──────── GIVEN RECORDS

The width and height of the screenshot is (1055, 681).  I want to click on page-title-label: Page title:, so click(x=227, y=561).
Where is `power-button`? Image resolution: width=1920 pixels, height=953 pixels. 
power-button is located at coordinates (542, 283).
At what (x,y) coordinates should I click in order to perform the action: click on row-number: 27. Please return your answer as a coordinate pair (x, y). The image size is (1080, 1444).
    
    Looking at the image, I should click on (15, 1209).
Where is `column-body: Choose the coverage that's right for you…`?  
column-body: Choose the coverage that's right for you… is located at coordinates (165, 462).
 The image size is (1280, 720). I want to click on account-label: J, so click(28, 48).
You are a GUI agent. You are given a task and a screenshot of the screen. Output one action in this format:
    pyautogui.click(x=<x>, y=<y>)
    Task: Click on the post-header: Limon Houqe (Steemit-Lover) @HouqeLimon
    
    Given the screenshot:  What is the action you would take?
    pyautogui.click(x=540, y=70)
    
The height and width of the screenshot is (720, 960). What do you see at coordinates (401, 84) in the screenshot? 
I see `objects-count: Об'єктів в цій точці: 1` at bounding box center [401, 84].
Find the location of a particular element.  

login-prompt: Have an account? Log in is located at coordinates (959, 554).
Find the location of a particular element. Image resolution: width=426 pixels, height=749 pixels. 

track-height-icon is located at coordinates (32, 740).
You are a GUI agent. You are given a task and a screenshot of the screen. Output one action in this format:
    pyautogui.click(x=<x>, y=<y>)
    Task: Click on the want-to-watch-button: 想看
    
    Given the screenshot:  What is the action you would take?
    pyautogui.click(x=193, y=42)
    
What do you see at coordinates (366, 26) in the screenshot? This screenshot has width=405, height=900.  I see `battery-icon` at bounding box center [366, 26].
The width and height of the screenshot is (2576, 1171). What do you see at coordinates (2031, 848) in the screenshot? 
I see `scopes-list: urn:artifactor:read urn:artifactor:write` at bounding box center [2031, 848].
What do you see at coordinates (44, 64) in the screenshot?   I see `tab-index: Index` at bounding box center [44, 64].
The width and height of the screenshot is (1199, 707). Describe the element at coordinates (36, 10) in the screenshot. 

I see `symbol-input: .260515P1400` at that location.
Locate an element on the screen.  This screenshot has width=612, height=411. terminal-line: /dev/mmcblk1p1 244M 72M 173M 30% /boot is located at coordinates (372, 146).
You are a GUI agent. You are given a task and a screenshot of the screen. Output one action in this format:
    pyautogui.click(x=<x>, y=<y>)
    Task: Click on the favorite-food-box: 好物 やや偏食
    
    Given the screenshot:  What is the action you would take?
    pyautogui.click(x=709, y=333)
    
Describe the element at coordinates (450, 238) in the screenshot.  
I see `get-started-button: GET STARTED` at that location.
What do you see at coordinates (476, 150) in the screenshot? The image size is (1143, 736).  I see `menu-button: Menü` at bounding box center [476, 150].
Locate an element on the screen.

────────────────

PROBLEM TO WORK ON>
Rewrite the lines above as a Markdown table with two columns, Row and Line, giving each line its own numbered row and leaving out blank lines.

WRITTEN RESPONSE>
| Row | Line |
|---|---|
| 1 | The width and height of the screenshot is (1055, 681).  I want to click on page-title-label: Page title:, so click(x=227, y=561). |
| 2 | Where is `power-button`? Image resolution: width=1920 pixels, height=953 pixels.  |
| 3 | power-button is located at coordinates (542, 283). |
| 4 | At what (x,y) coordinates should I click in order to perform the action: click on row-number: 27. Please return your answer as a coordinate pair (x, y). The image size is (1080, 1444). |
| 5 |     Looking at the image, I should click on (15, 1209). |
| 6 | Where is `column-body: Choose the coverage that's right for you…`?   |
| 7 | column-body: Choose the coverage that's right for you… is located at coordinates (165, 462). |
| 8 |  The image size is (1280, 720). I want to click on account-label: J, so click(28, 48). |
| 9 | You are a GUI agent. You are given a task and a screenshot of the screen. Output one action in this format: |
| 10 |     pyautogui.click(x=<x>, y=<y>) |
| 11 |     Task: Click on the post-header: Limon Houqe (Steemit-Lover) @HouqeLimon |
| 12 |     Given the screenshot:  What is the action you would take? |
| 13 |     pyautogui.click(x=540, y=70) |
| 14 | The height and width of the screenshot is (720, 960). What do you see at coordinates (401, 84) in the screenshot?  |
| 15 | I see `objects-count: Об'єктів в цій точці: 1` at bounding box center [401, 84]. |
| 16 | Find the location of a particular element.   |
| 17 | login-prompt: Have an account? Log in is located at coordinates (959, 554). |
| 18 | Find the location of a particular element. Image resolution: width=426 pixels, height=749 pixels.  |
| 19 | track-height-icon is located at coordinates (32, 740). |
| 20 | You are a GUI agent. You are given a task and a screenshot of the screen. Output one action in this format: |
| 21 |     pyautogui.click(x=<x>, y=<y>) |
| 22 |     Task: Click on the want-to-watch-button: 想看 |
| 23 |     Given the screenshot:  What is the action you would take? |
| 24 |     pyautogui.click(x=193, y=42) |
| 25 | What do you see at coordinates (366, 26) in the screenshot? This screenshot has width=405, height=900.  I see `battery-icon` at bounding box center [366, 26]. |
| 26 | The width and height of the screenshot is (2576, 1171). What do you see at coordinates (2031, 848) in the screenshot?  |
| 27 | I see `scopes-list: urn:artifactor:read urn:artifactor:write` at bounding box center [2031, 848]. |
| 28 | What do you see at coordinates (44, 64) in the screenshot?   I see `tab-index: Index` at bounding box center [44, 64]. |
| 29 | The width and height of the screenshot is (1199, 707). Describe the element at coordinates (36, 10) in the screenshot.  |
| 30 | I see `symbol-input: .260515P1400` at that location. |
| 31 | Locate an element on the screen.  This screenshot has width=612, height=411. terminal-line: /dev/mmcblk1p1 244M 72M 173M 30% /boot is located at coordinates (372, 146). |
| 32 | You are a GUI agent. You are given a task and a screenshot of the screen. Output one action in this format: |
| 33 |     pyautogui.click(x=<x>, y=<y>) |
| 34 |     Task: Click on the favorite-food-box: 好物 やや偏食 |
| 35 |     Given the screenshot:  What is the action you would take? |
| 36 |     pyautogui.click(x=709, y=333) |
| 37 | Describe the element at coordinates (450, 238) in the screenshot.   |
| 38 | I see `get-started-button: GET STARTED` at that location. |
| 39 | What do you see at coordinates (476, 150) in the screenshot? The image size is (1143, 736).  I see `menu-button: Menü` at bounding box center [476, 150]. |
| 40 | Locate an element on the screen. |